Sleeping in the sardine can like staterooms on the Armorique was very comfortable even with the choppy English Channel swaying the ship back and forth. It was kind of like being rocked to sleep on a waterbed… inside a coffin.

When the automated alarm of Bretagne string music went off, an hour before disembarkation, I had forgotten where I was and thought I was still in my dream of Andy Dufresne’s cell from The Shawshank Redemption.

Once I got my bearings and realised I was in the middle of the ocean on a floating hotel, I took a shower in the miniature bathroom, and headed down to breakfast, and then to disembarkation into Roscoff, Bretagne, and northwestern France.


After the drug dogs sniffed us, and the boarder guards laughed at my passport picture, it was off to the taxi stand at the terminal… where there were no taxis. After waiting for about 15 minutes for a cab, I decided to go ask the information desk if they could call one for us. Walking towards the counter, I started practicing my french.

“Bonjour, pourriez-vous s’il vous plaît manger un taxi? Wait… no, that’s not right… conquérir un taxi? Coiffure? No that’s a barber. What is the word for call?

I kept searching for the correct wording, and wasn’t paying attention when I reached the desk and ended up blurting out “PARLEZ-VOUS TAXI S’IL VOUS PLAÎT!” and smiled my best “I’m really not an idiot” smile.

Turned out that the woman spoke English, French, and taxi cab, and told me that the taxis didn’t start running until 9am in Roscoff (even though the ferry arrived at 8am everyday).

We reached the Roscoff train station about an hour later, and while waiting for the first train out, we found a small cafe and ordered some coffee and tea (which L navigated quite nicely). Then it was off to the Guingamp train station by way of Morlaix where our next host was due to pick us up.

The next B&B, our first in France and called Cap D’Armor B&B, was just outside of the tiny village of Plourac’h.


We didn’t know much about our accommodations except for what was on the AirB&B site… which wasn’t much, but it was the only one in the area and although all of the correspondence had been in English, we were a little nervous. When we were greeted by our host Andre, our fears were alleviated. He was a South African man who had recently retired and was turning this property into a B&B and we were to be his first guests, which was why there was very little info and no reviews online.



Everything was brand new, and well appointed with a simple breakfast of coffee, yogurt, breads and cereal (which is different than the full English breakfasts we had been offered in the UK, and what we were expecting).
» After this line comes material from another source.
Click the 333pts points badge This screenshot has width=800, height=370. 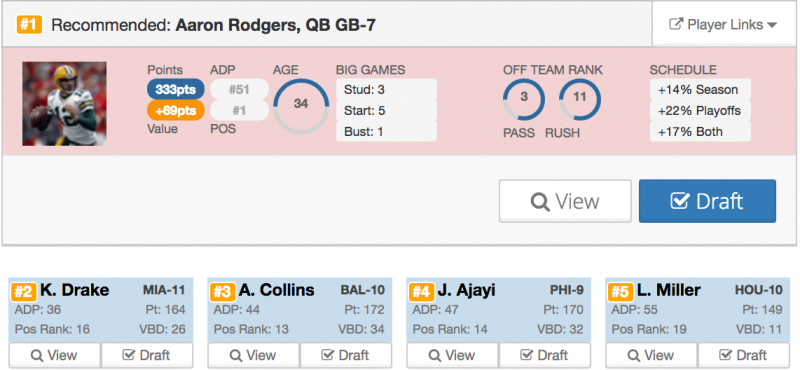pyautogui.click(x=176, y=89)
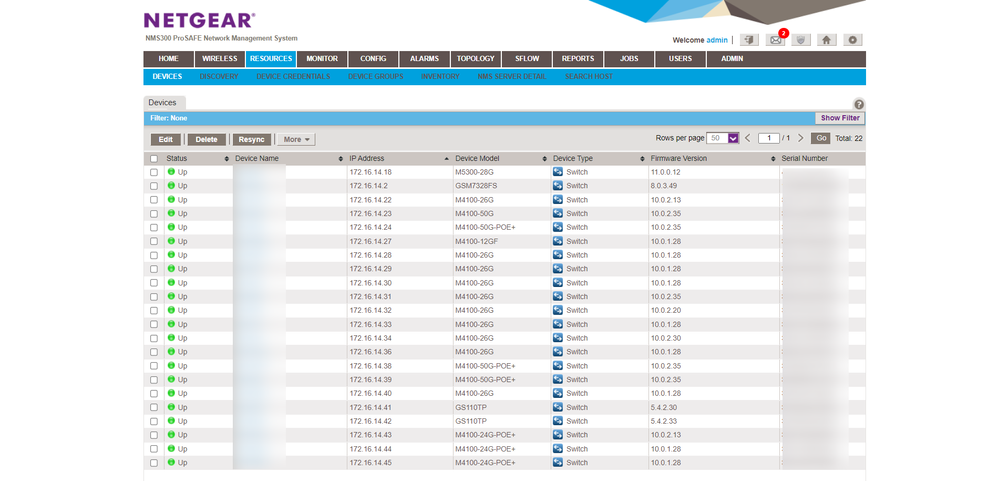Switch to the DISCOVERY sub-tab

pos(219,76)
The Plourac’h area is home to a few of Brittany’s famous neolithic standing stones or Menhirs, and there was an impressive one very close to Cap D’Armor. Some of these stones date back over 6000 years. Actually, the stone itself is much older than that, but they were moved from many miles away and planted 6000 years ago.
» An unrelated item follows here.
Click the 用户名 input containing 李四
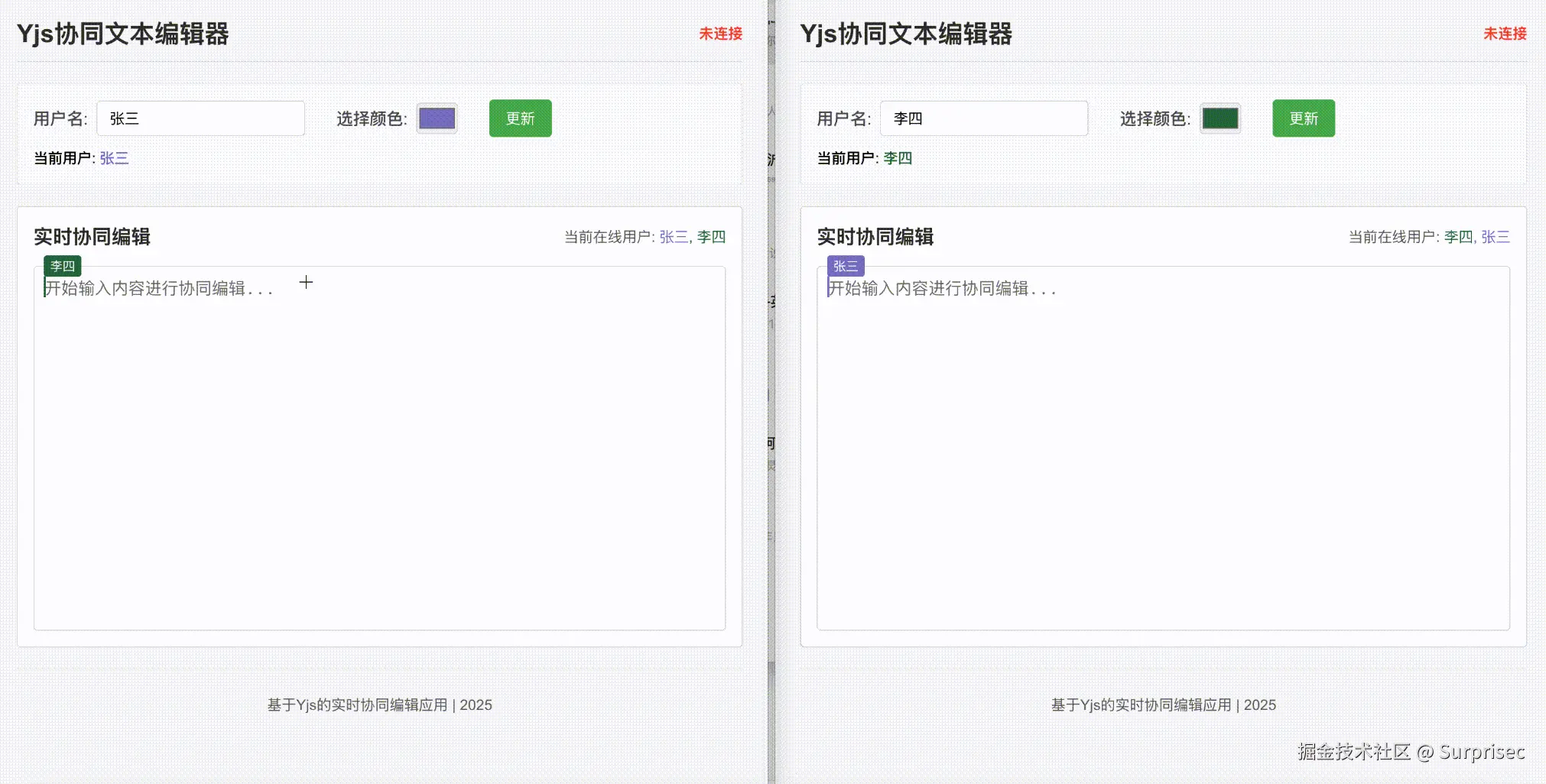Image resolution: width=1546 pixels, height=784 pixels. tap(984, 118)
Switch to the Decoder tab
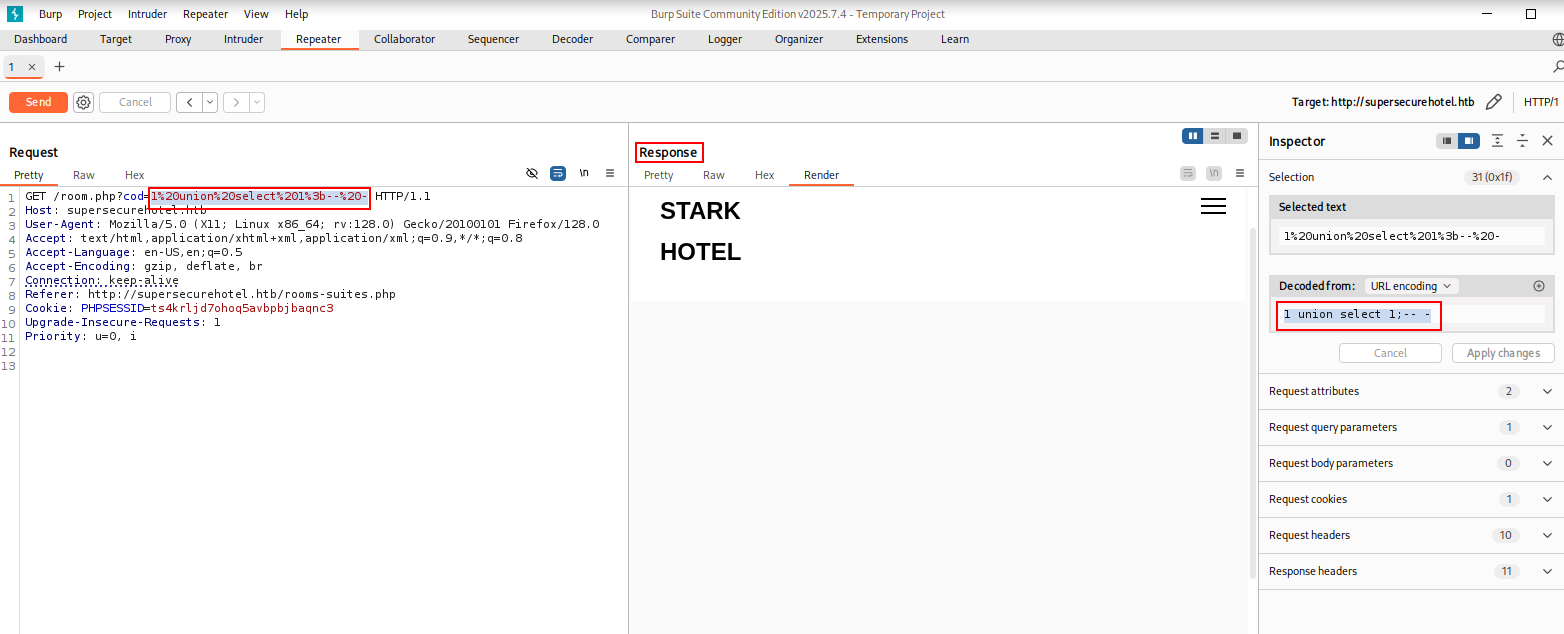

There is also an ancient Roman camp that has yet to be excavated on a hill about 6 km away, that has a newer sculpture garden called La Vallēe des Saints on it, and Andre offered to drive me and drop me off while he went into town for some errands.


The Valley of the Saints was started in 2009 with 7 statues and every summer more are added. They are all of different styles depicting a Breton saint and most are made out of granite. Eventually there will be over 1000 of the statues on this hill, but right now there are about 50.


The first thing that grabbed my eye wasn’t the statues, but the view from the hill. No wonder it was a Roman fort… you can almost see Rome from the summit.


After exploring the hill, I began to notice that La Vallēe des Saints looked like an episode of Doctor Who… and I was up there all by myself.


Sufficiently creeped out, I retreated back to the parking lot and gift shop, being very very careful not to blink.

There was also an old church in downtown Plourac’h… which isn’t really that special since every town in Europe has an old church, but it was peaceful.


There was nowhere to eat really in Plourac’h, so we shared a table with our host for a couple of days, and then he drove us a few kilometers to the northwest to the edge of the forest and our next destination.